Directions for this task
The answer must consist of every line below that holds the word "mention".

Input material
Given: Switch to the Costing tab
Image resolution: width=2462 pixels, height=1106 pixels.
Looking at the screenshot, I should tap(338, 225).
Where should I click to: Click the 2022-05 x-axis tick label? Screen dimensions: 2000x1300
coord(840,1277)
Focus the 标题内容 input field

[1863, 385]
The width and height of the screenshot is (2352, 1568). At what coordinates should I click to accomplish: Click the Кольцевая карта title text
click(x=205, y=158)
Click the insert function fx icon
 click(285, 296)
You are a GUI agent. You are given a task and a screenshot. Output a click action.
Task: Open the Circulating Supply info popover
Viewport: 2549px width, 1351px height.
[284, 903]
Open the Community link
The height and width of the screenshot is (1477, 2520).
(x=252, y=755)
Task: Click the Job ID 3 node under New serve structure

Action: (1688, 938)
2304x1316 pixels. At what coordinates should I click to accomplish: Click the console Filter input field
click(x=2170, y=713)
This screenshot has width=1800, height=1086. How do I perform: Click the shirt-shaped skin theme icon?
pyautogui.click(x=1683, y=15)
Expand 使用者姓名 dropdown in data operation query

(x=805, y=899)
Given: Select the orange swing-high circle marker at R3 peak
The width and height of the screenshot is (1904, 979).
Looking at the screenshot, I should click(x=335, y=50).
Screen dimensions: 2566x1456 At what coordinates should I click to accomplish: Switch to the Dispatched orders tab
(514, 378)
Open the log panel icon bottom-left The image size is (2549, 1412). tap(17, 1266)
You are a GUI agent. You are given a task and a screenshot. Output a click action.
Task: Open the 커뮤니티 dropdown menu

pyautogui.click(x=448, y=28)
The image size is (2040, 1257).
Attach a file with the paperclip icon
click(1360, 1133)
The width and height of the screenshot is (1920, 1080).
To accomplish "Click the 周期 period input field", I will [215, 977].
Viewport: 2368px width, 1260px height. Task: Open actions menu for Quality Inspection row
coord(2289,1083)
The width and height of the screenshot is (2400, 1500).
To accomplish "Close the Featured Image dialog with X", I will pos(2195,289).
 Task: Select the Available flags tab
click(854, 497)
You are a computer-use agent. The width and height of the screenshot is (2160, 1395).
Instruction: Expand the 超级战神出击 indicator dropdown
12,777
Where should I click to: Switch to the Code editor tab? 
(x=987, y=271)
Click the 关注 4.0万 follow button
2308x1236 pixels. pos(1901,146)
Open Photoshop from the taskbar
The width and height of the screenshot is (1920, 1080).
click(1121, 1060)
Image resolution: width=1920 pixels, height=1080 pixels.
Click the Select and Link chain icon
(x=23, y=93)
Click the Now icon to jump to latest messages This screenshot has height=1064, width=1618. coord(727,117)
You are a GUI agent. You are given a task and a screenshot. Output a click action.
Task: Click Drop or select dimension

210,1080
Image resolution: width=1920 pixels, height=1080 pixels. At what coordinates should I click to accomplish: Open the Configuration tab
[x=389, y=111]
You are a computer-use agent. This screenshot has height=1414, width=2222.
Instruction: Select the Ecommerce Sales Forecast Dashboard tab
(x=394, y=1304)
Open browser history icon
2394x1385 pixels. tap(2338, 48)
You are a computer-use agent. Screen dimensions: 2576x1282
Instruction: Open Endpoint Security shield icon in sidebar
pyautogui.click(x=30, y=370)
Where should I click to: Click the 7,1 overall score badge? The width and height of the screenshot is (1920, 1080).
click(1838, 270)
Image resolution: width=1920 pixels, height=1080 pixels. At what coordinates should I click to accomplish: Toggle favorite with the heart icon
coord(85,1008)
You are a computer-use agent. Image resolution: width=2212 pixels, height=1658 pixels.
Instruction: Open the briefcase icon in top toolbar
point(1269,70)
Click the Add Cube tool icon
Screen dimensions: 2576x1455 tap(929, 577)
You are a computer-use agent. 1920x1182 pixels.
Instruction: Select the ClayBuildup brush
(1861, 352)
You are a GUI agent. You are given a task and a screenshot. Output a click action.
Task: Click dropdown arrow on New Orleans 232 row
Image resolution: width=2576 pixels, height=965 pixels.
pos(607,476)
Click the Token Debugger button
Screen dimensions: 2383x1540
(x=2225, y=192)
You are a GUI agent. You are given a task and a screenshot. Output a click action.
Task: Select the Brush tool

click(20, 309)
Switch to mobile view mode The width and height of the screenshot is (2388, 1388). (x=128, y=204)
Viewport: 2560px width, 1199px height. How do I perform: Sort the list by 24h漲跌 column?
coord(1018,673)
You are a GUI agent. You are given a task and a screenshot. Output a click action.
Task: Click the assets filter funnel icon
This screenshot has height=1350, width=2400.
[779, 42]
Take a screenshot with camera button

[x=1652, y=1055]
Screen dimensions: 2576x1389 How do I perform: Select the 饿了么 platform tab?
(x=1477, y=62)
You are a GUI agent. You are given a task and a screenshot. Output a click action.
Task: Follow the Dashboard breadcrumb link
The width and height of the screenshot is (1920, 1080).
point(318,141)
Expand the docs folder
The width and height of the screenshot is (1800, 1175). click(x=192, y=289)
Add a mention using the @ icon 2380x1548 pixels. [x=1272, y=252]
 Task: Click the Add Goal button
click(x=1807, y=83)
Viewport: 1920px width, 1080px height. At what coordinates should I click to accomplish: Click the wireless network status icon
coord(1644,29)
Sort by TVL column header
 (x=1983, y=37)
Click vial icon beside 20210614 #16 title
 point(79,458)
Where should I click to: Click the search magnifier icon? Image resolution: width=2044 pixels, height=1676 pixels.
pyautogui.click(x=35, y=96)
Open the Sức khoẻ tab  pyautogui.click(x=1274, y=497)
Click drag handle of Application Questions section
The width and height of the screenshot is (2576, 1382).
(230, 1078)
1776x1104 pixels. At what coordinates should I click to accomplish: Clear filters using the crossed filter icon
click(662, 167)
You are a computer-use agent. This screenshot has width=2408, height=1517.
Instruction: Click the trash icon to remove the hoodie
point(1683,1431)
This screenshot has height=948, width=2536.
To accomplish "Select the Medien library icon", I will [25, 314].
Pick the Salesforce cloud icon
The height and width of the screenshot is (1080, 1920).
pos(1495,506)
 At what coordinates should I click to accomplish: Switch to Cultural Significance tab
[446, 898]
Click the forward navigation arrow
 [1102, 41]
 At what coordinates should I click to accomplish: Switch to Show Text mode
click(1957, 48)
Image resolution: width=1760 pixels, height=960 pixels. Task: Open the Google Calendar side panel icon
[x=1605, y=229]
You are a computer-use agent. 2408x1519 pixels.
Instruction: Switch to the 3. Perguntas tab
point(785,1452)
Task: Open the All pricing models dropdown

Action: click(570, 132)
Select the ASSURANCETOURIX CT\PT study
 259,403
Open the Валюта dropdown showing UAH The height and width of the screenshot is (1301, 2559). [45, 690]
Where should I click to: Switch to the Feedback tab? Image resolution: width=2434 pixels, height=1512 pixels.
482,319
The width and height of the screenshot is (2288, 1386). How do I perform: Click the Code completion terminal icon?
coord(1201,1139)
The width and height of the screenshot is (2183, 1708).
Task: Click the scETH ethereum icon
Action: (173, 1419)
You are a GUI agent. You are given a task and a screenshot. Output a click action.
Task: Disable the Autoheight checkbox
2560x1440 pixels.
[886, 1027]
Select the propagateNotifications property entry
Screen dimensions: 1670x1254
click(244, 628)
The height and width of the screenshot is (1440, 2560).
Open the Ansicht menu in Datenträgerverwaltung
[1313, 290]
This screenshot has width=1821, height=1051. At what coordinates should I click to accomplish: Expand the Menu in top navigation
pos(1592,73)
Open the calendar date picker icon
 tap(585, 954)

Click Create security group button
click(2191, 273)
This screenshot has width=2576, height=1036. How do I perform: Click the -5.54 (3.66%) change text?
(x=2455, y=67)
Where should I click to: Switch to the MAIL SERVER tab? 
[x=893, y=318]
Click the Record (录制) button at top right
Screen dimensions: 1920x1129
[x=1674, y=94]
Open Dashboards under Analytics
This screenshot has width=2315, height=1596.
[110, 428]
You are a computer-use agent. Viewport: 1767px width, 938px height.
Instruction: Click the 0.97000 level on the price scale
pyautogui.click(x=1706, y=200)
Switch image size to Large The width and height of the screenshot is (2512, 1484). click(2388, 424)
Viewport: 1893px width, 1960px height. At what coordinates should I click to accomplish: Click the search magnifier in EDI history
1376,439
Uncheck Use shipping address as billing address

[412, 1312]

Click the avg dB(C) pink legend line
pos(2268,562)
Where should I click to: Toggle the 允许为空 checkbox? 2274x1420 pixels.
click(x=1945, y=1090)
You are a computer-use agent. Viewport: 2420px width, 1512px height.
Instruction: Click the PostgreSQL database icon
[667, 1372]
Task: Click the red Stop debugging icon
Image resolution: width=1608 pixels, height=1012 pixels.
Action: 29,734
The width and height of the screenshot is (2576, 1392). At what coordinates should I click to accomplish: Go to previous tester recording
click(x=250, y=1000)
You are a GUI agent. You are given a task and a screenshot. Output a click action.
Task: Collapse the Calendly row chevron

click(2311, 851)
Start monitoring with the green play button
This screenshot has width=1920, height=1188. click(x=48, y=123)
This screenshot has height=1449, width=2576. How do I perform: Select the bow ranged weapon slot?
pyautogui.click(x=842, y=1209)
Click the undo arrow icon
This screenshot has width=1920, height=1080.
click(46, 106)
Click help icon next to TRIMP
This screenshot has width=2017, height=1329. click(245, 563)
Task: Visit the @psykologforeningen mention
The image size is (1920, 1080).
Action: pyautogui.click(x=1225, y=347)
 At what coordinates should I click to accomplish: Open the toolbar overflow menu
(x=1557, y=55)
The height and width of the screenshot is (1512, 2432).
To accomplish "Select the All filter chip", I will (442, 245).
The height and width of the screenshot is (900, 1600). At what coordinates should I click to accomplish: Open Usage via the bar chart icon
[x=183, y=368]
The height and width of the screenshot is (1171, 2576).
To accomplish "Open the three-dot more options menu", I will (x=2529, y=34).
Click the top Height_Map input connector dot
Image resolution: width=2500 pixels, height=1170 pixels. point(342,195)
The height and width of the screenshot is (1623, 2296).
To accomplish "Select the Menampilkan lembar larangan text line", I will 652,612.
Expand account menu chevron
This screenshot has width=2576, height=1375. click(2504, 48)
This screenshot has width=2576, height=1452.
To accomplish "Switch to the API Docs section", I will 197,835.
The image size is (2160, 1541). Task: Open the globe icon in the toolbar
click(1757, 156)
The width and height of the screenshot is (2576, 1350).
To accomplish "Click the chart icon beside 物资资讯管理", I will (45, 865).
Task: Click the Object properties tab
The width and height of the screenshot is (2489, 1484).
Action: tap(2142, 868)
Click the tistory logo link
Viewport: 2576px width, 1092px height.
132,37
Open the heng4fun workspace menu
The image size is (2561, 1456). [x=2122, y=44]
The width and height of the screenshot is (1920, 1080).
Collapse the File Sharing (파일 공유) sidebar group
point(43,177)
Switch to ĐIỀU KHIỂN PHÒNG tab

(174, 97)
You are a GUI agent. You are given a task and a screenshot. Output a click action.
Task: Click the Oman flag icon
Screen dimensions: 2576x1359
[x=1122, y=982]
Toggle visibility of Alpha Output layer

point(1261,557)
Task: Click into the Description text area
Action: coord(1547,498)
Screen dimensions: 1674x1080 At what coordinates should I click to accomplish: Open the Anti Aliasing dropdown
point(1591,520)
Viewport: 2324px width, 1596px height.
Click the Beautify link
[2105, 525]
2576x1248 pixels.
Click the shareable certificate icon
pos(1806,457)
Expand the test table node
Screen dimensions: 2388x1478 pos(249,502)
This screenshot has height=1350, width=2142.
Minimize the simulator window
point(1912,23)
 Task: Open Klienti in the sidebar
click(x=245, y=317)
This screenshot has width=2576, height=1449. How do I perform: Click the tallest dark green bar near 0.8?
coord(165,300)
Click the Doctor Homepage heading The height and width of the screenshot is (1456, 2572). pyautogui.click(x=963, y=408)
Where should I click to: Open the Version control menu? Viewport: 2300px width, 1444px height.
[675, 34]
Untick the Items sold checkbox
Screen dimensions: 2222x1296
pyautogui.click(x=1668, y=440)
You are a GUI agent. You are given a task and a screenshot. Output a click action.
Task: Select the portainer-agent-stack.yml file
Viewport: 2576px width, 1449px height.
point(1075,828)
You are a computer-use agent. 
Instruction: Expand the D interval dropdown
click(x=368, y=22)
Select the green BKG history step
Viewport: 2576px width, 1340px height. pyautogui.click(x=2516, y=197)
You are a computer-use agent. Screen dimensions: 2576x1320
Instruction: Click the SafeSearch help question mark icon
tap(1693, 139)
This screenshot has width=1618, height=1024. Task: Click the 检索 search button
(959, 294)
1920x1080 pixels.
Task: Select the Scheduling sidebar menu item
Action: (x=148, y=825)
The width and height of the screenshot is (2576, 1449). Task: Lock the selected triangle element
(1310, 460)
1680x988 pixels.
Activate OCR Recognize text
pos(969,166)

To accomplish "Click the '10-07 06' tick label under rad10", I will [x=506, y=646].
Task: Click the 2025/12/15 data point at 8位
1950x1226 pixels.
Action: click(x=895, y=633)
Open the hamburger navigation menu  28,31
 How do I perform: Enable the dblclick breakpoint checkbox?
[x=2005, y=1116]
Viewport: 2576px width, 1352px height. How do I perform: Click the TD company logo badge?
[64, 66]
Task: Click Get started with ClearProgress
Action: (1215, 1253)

Answer to the problem
Add a mention using the @ icon 2380x1548 pixels. [x=1272, y=252]
Task: Visit the @psykologforeningen mention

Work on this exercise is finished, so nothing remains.